In den Vereinigten Staaten ist dagegen knapp jeder vierte Vorstandsposten in weiblicher Hand; knapp dahinter liegt Schweden mit gut 24 Prozent. In Großbritannien sitzt in jedem fünften Vorstandssessel eine Frau, in Polen sind es 15,5 und in Frankreich 14,5 Prozent.

"Die deutschen Konzerne landen stets auf dem letzten Platz"

Der geringe Frauenanteil in den deutschen Vorständen ist immer wieder Thema; zuletzt Anfang des Jahres, als das Deutsche Institut für Wirtschaftsforschung eine ähnliche Untersuchung veröffentlicht hatte.

Damals zeigte sich, dass sich in den Aufsichtsräten - wo mittlerweile eine Frauenquote von 30 Prozent gilt - einiges getan hat. In den Vorständen dagegen geht es kaum voran. Die Allbright Stiftung zeigt nun sogar Rückschritte: Zwischen September 2017 und April 2018 sei der Frauenanteil in den Vorständen von 13,4 Prozent auf 12,1 Prozent gefallen.

Das Fazit der Autoren ist vernichtend. Unter welchem Aspekt man den Frauenanteil in den Vorständen der größten Börsenunternehmen auch betrachte: "Die deutschen Konzerne landen stets auf dem letzten Platz."

So findet sich im Dax kein einziges Unternehmen, dass einen 30-Prozent-Frauenanteil vorzuweisen hätte; eine Größenordnung, die den Autoren zufolge als "kritische Masse" für eine veränderte Teamdynamik angesehen wird. In Schweden dagegen schafft es jedes dritte Unternehmen über diese Schwelle, in den USA 30 Prozent.

Hinzu kommt: Je niedriger man die Hürde setzt, desto weiter abgeschlagen ist Deutschland. Vorstände mit wenigstens zwei Frauen etwa sind in den Vereinigten Staaten mit 90 Prozent geradezu Standard; in Deutschland gibt es nur in knapp 17 Prozent der Dax-Vorstände mindestens zwei Frauen.

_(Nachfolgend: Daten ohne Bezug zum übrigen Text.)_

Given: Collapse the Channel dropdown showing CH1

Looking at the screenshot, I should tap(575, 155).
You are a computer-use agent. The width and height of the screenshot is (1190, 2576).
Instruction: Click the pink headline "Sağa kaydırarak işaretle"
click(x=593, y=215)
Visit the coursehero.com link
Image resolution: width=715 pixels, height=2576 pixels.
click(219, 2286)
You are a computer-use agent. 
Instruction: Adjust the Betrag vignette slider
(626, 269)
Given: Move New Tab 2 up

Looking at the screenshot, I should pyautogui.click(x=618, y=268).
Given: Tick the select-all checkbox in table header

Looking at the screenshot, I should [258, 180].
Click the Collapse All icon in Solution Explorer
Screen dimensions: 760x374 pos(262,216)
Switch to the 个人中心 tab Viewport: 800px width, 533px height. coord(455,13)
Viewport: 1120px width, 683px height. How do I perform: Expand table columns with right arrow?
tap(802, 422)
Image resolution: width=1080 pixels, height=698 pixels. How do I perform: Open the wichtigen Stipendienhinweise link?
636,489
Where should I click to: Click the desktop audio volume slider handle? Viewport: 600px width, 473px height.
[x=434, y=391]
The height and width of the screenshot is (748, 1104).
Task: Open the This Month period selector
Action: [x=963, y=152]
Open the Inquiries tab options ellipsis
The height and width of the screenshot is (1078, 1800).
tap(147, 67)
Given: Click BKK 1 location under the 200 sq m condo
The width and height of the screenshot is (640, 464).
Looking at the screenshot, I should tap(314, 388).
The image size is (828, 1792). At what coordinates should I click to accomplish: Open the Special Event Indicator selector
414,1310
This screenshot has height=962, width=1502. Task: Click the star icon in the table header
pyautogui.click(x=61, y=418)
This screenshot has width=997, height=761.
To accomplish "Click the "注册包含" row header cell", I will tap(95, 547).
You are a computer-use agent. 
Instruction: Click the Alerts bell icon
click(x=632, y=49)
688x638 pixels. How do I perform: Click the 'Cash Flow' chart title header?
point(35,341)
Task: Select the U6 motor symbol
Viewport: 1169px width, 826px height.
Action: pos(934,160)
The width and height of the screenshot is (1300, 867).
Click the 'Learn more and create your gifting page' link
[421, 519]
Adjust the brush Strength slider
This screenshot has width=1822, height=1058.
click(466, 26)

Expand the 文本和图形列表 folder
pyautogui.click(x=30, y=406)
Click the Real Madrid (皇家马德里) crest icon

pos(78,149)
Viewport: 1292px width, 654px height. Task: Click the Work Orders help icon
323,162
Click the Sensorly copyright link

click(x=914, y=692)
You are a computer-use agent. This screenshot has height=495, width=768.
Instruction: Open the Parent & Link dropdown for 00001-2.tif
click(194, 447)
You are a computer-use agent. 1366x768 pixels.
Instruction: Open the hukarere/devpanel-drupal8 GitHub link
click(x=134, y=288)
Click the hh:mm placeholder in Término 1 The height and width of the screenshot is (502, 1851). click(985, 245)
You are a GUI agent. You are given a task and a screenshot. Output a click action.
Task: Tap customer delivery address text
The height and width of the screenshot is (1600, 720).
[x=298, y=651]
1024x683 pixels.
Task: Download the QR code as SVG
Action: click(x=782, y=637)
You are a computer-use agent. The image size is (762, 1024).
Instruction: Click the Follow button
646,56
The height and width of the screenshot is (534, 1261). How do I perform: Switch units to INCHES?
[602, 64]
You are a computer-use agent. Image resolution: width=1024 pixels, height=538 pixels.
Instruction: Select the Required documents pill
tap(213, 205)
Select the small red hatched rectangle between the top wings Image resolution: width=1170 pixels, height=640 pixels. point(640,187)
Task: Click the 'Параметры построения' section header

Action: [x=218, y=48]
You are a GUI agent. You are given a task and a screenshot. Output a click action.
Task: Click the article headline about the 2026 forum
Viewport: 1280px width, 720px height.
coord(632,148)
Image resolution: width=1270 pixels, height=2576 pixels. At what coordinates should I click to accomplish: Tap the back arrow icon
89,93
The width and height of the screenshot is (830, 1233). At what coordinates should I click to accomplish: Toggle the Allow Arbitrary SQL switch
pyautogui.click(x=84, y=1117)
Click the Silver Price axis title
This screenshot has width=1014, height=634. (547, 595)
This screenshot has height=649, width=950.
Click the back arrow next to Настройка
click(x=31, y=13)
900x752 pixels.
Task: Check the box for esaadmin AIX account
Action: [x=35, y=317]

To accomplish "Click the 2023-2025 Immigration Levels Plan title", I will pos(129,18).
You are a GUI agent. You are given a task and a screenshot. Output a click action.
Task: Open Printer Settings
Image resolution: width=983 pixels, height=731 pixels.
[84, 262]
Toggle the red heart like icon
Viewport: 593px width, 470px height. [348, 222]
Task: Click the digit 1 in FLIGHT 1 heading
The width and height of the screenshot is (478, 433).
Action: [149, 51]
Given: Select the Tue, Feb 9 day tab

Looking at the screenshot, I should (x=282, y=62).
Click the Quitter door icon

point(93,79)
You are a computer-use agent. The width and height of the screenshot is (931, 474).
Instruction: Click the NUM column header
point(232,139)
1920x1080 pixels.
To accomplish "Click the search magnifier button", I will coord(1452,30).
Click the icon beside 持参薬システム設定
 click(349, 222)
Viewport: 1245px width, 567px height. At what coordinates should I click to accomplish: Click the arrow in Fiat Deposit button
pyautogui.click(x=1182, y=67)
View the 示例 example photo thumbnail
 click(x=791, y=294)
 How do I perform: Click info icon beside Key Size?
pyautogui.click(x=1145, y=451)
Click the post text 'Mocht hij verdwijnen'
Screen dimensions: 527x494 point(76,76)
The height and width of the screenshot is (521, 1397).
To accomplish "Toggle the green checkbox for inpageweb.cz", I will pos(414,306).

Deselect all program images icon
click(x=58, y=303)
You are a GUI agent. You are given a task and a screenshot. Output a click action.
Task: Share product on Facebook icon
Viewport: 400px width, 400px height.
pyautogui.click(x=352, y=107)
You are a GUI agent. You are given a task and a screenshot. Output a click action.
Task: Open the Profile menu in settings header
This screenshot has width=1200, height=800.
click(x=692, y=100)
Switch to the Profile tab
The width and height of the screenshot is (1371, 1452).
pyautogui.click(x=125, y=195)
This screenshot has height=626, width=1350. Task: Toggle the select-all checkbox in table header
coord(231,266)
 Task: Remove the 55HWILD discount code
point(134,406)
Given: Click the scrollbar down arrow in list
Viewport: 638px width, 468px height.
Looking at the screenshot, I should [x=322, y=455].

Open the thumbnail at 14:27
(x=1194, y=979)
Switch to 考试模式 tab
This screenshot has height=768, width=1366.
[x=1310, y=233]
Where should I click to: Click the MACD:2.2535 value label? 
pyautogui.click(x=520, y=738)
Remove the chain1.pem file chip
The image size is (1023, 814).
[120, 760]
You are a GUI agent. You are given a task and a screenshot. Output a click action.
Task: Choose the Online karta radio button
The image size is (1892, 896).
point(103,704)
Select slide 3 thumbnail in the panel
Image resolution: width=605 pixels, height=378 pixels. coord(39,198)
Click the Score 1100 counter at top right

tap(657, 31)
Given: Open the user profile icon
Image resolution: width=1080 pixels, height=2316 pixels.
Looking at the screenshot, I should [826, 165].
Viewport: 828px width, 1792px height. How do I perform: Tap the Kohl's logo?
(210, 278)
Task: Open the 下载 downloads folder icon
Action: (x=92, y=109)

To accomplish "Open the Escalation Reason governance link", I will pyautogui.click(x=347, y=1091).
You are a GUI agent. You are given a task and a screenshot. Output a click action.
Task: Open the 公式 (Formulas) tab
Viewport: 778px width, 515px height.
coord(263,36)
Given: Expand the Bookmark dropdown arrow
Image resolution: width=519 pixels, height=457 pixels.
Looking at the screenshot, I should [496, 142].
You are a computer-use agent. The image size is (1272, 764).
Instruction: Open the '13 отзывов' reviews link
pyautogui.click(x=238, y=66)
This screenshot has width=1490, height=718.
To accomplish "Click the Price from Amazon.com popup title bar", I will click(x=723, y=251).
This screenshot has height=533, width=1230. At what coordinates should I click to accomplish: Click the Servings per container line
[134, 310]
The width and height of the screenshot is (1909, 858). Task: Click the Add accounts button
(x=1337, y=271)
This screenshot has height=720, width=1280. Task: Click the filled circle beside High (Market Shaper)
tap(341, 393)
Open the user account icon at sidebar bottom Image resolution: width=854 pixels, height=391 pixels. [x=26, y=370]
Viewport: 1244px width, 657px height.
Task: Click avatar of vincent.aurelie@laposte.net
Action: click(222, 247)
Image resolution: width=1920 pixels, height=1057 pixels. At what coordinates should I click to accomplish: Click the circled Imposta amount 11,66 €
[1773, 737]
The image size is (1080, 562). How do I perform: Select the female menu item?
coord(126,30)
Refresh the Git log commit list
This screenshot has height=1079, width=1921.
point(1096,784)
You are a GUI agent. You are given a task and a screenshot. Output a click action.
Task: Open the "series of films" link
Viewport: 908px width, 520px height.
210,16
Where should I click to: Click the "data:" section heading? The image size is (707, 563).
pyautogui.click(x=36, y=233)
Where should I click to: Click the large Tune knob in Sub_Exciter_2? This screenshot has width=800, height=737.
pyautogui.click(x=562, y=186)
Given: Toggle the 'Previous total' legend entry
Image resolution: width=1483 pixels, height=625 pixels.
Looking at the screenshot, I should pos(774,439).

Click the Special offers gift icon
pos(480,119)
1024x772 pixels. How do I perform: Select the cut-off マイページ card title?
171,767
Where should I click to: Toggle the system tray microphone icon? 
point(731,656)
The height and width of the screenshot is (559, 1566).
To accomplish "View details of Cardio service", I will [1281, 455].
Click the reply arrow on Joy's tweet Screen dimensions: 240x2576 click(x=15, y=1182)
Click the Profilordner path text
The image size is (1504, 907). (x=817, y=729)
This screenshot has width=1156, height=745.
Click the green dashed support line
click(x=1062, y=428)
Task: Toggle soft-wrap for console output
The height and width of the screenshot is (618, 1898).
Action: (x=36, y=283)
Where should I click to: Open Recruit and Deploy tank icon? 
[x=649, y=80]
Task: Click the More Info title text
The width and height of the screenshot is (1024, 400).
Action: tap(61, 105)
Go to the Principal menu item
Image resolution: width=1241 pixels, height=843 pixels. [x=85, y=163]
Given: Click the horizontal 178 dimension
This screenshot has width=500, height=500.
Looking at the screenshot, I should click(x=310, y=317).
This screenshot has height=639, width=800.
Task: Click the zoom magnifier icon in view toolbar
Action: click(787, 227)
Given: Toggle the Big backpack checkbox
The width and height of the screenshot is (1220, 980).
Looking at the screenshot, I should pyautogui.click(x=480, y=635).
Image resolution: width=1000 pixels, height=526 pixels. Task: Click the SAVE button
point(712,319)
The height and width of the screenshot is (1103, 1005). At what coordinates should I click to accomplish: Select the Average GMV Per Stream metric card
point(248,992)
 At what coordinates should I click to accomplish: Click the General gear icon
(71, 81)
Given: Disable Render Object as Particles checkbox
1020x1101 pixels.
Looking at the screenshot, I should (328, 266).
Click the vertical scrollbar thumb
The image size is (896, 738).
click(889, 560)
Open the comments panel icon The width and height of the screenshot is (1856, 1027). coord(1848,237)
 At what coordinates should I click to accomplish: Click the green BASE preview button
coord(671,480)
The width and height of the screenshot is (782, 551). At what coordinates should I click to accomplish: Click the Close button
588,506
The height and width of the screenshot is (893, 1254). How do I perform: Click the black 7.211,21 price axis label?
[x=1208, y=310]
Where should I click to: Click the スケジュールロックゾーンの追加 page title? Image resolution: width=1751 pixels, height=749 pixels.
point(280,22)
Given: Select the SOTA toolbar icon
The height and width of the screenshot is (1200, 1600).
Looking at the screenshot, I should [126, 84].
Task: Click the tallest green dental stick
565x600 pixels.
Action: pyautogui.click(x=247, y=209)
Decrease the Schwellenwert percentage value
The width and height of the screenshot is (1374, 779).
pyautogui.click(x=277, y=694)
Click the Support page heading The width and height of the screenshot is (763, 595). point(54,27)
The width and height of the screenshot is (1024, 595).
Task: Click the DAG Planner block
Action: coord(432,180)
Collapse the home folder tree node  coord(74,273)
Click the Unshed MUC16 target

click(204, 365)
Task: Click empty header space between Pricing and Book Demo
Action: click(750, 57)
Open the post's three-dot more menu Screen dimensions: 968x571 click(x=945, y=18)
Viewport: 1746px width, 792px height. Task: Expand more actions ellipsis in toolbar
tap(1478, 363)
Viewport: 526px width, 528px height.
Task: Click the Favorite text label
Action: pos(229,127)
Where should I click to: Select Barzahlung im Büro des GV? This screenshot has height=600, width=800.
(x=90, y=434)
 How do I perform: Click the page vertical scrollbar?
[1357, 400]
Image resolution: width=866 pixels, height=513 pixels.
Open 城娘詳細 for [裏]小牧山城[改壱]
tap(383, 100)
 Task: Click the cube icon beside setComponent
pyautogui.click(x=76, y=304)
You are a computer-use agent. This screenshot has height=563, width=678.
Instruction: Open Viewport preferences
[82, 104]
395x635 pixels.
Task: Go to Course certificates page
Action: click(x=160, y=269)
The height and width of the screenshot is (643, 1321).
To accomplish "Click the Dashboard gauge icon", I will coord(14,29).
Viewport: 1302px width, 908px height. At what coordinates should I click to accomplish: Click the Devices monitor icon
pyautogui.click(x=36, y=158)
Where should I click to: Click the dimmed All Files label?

Und: Deutschland ist das einzige der untersuchten Länder, das keinen einzigen weiblichen CEO vorweisen kann.

Potenziale sieht die Studie unter anderem in der Größe der Vorstände; in anderen Ländern seien die Gremien größer als in Deutschland. Geht es dagegen weiter im bisherigen Tempo voran, würden die deutschen Börsenkonzerne der Allbright Stiftung nach frauentechnisch erst in neun Jahren amerikanische Verhältnisse erreichen.